**Problem requirements**
The expected output is the exact lines from the one containing "The width and" through the end of the data, inclusive, and nothing else.

'''

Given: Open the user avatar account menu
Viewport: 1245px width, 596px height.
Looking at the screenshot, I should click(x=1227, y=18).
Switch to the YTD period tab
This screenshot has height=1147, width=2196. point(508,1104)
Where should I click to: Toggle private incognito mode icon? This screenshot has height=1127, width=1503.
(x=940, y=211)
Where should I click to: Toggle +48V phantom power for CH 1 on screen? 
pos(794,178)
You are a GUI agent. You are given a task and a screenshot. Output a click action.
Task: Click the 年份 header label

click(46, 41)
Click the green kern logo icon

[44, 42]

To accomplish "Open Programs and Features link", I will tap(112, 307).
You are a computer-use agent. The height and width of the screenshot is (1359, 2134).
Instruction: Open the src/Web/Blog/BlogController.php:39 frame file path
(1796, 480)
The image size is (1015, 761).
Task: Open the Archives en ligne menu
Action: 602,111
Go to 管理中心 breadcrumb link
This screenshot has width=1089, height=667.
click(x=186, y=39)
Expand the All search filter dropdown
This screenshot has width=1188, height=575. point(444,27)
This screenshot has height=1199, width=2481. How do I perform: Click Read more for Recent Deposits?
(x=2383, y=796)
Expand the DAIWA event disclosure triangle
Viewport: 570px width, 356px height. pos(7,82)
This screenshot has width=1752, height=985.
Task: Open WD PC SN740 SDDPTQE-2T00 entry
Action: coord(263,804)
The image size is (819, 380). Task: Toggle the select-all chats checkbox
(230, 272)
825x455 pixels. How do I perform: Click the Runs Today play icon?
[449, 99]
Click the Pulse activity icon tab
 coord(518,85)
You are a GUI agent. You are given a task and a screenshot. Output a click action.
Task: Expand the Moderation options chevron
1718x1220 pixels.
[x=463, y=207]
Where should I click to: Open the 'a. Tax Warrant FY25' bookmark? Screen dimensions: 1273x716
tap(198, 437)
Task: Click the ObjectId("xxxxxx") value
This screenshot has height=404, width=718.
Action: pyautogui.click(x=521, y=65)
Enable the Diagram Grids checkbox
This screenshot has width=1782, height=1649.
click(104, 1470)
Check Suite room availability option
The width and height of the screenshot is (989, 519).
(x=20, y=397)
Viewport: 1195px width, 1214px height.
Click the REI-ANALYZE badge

'''

**Result of this task**
The width and height of the screenshot is (989, 519).
(x=20, y=397)
Viewport: 1195px width, 1214px height.
Click the REI-ANALYZE badge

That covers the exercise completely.